#### [What to produce]
Using the material below, tally each line with the string "computer" and report only the total.

#### [Records for this exercise]
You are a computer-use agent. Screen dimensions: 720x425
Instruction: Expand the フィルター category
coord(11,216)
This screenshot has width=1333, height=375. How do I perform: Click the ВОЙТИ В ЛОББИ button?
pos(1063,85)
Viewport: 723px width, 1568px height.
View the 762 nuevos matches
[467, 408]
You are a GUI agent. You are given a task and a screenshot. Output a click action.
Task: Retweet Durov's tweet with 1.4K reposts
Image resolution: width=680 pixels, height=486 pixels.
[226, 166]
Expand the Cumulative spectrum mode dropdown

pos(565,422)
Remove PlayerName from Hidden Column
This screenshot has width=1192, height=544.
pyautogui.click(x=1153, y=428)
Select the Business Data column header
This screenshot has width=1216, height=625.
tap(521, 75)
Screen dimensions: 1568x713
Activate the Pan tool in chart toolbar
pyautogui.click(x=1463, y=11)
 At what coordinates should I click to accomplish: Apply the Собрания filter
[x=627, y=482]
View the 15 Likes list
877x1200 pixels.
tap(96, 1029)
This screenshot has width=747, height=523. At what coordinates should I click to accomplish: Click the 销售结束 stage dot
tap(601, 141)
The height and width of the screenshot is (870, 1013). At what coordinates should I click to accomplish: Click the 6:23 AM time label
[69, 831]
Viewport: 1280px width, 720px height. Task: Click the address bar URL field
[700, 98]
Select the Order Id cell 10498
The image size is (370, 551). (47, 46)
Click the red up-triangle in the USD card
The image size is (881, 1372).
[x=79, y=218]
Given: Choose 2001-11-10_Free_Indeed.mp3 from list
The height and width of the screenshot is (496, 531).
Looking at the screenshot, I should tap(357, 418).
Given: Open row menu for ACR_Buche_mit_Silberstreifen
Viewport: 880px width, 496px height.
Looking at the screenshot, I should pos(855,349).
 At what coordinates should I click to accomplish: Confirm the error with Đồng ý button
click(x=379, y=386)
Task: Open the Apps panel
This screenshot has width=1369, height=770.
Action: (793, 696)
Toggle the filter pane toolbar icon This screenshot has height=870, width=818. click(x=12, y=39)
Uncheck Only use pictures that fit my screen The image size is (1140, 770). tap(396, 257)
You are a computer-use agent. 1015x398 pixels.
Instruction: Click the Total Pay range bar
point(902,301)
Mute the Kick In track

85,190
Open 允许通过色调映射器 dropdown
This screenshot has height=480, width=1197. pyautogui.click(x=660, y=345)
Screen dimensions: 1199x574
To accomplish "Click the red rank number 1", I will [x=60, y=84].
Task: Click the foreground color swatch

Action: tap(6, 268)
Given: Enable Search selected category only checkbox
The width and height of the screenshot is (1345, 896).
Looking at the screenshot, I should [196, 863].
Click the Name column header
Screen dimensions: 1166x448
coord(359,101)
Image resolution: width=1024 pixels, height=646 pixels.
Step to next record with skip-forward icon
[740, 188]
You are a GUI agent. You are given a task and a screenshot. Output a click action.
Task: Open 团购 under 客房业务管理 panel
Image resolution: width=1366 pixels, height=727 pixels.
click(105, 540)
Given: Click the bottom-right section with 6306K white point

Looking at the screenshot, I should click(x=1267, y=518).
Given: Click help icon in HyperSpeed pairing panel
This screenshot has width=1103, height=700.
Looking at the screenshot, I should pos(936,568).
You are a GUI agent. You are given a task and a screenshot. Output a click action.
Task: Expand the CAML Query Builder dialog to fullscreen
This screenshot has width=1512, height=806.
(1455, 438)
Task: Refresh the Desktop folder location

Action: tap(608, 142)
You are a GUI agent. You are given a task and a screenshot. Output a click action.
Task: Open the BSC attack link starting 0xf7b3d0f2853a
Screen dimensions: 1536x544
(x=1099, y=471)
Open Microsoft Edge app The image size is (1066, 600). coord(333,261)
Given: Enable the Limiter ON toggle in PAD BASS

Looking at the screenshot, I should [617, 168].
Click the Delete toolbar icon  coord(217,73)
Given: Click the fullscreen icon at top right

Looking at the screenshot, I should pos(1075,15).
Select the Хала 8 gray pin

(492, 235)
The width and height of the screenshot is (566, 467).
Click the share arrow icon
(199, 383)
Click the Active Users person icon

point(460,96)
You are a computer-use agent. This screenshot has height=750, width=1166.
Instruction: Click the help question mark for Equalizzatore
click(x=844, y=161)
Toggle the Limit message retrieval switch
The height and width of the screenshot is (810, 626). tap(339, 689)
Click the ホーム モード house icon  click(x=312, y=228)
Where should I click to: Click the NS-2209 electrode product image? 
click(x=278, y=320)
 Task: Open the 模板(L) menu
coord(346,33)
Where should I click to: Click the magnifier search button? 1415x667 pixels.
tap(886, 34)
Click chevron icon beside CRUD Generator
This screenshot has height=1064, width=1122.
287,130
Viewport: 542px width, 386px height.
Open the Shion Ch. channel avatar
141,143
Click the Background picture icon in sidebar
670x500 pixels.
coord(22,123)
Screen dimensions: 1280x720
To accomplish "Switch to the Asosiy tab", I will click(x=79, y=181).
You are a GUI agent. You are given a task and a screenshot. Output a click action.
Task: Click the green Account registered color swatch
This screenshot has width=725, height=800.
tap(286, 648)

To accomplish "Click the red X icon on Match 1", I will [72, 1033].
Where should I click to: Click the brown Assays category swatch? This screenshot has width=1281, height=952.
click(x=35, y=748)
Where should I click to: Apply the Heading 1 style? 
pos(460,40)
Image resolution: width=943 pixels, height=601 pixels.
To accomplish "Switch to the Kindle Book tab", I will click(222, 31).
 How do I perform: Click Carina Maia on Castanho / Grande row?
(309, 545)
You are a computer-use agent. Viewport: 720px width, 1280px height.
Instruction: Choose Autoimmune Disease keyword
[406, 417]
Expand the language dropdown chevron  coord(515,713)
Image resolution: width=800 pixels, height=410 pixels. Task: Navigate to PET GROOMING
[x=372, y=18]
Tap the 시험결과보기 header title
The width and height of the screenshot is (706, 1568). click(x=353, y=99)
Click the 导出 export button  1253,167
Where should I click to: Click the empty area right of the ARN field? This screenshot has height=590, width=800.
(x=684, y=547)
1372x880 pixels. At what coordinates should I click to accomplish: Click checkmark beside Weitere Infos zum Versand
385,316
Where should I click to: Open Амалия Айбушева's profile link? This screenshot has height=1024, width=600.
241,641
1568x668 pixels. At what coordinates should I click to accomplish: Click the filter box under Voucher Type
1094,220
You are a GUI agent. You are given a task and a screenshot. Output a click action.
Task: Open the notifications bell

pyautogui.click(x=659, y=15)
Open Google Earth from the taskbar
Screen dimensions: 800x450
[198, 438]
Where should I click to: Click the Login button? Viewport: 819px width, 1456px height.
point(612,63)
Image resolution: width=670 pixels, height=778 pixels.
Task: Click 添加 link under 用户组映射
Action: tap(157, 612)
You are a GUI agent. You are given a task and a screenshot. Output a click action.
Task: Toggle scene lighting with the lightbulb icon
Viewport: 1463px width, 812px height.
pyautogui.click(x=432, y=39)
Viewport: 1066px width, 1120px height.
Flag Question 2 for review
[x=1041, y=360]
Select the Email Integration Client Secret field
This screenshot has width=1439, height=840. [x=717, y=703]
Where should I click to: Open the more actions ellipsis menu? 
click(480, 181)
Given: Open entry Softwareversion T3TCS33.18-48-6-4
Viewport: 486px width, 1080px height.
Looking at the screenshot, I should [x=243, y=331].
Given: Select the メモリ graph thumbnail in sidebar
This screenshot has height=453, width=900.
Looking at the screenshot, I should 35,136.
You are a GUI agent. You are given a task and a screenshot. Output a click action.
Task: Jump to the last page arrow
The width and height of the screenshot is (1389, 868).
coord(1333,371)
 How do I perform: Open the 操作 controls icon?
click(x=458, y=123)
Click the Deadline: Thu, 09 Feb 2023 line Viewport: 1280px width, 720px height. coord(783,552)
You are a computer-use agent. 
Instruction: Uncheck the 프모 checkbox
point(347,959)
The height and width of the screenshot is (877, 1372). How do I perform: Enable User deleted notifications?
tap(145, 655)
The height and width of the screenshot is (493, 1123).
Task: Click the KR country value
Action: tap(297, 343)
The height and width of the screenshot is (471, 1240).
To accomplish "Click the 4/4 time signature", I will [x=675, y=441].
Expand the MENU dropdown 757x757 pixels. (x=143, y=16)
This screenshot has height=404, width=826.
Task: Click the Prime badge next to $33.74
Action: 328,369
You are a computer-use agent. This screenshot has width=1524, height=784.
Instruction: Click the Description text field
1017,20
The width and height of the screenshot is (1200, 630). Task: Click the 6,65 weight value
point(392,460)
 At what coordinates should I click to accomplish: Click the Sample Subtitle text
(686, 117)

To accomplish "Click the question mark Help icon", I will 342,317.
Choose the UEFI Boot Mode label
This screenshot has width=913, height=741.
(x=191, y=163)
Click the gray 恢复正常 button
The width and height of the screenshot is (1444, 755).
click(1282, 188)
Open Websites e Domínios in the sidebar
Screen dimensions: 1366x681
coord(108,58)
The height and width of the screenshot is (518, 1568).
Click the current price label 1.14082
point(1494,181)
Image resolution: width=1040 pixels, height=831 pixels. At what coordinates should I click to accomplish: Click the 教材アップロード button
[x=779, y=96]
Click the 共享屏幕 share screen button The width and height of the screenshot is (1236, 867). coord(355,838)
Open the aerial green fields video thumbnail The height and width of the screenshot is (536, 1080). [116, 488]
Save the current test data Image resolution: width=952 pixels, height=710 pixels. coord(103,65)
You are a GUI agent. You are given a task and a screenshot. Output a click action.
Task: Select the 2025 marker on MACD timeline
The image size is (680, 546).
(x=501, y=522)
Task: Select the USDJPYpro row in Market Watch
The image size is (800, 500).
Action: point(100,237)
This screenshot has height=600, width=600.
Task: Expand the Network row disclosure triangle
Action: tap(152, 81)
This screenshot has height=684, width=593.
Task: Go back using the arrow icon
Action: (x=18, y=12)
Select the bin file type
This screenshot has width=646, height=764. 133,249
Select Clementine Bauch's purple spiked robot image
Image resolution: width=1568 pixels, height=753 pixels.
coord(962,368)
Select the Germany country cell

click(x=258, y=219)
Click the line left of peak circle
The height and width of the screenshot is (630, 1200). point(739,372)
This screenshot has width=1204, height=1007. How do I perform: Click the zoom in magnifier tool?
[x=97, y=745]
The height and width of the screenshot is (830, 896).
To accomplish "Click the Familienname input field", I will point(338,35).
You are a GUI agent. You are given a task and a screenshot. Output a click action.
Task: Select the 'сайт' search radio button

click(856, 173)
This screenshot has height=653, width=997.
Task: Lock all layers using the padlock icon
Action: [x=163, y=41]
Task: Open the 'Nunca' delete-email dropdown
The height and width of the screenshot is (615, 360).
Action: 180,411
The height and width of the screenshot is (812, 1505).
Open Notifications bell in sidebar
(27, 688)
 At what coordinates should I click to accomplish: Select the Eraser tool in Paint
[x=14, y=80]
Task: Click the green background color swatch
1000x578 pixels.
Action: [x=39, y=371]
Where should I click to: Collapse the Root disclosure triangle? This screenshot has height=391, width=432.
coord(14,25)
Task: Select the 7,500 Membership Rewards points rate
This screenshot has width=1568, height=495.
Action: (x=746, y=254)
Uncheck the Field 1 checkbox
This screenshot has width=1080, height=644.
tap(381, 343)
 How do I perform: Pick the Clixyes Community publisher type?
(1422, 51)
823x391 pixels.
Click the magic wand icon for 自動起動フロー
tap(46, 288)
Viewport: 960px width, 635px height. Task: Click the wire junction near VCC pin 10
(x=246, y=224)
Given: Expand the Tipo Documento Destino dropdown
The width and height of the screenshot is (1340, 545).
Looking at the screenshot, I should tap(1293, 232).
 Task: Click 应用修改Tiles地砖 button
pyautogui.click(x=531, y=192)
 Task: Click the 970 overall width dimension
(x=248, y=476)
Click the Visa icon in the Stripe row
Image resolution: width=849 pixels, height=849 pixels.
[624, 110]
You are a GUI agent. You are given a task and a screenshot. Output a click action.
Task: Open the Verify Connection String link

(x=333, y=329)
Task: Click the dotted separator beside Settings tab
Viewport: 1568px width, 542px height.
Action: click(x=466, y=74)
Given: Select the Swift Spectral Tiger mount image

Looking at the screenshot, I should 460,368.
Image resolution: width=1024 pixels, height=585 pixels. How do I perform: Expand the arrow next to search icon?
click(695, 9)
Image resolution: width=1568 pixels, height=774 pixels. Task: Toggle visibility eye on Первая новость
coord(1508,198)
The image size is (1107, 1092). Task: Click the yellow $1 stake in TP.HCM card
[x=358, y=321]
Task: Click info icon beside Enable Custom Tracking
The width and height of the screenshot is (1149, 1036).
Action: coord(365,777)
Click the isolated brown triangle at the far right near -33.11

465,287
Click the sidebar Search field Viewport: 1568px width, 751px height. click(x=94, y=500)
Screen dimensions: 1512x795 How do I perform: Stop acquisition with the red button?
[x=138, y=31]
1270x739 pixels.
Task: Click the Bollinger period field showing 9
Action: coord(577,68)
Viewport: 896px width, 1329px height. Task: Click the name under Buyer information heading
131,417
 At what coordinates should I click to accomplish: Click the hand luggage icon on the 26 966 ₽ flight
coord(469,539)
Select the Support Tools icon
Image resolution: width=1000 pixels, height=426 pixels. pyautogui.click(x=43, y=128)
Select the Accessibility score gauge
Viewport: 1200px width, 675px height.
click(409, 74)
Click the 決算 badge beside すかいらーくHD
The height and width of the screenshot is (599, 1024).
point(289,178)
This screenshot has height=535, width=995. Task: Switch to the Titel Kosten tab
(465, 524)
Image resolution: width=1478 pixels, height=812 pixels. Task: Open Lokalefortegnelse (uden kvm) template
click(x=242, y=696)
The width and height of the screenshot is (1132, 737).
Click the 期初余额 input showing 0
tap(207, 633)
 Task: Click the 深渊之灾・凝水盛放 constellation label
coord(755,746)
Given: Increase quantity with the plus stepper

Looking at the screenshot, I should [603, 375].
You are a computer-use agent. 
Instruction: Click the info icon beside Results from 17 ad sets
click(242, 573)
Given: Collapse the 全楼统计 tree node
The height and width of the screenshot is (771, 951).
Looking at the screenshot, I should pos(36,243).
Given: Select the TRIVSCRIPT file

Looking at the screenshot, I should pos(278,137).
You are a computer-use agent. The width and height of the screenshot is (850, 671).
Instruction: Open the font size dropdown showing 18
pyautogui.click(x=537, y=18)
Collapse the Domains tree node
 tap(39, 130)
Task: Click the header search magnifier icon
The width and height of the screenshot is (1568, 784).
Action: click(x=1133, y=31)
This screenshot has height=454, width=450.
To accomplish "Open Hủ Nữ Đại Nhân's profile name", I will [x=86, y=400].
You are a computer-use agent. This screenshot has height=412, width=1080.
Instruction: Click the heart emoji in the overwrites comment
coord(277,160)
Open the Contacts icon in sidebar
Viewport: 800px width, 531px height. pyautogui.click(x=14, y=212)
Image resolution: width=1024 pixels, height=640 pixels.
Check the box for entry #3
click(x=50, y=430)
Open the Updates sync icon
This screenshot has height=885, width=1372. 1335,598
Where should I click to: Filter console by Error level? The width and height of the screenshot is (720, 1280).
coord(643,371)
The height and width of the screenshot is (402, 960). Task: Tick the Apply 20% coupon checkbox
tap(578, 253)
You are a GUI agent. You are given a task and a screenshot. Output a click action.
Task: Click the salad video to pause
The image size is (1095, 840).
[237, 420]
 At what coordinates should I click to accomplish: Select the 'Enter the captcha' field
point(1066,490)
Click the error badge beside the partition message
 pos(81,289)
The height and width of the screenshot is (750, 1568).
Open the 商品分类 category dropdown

#### [Your response]
9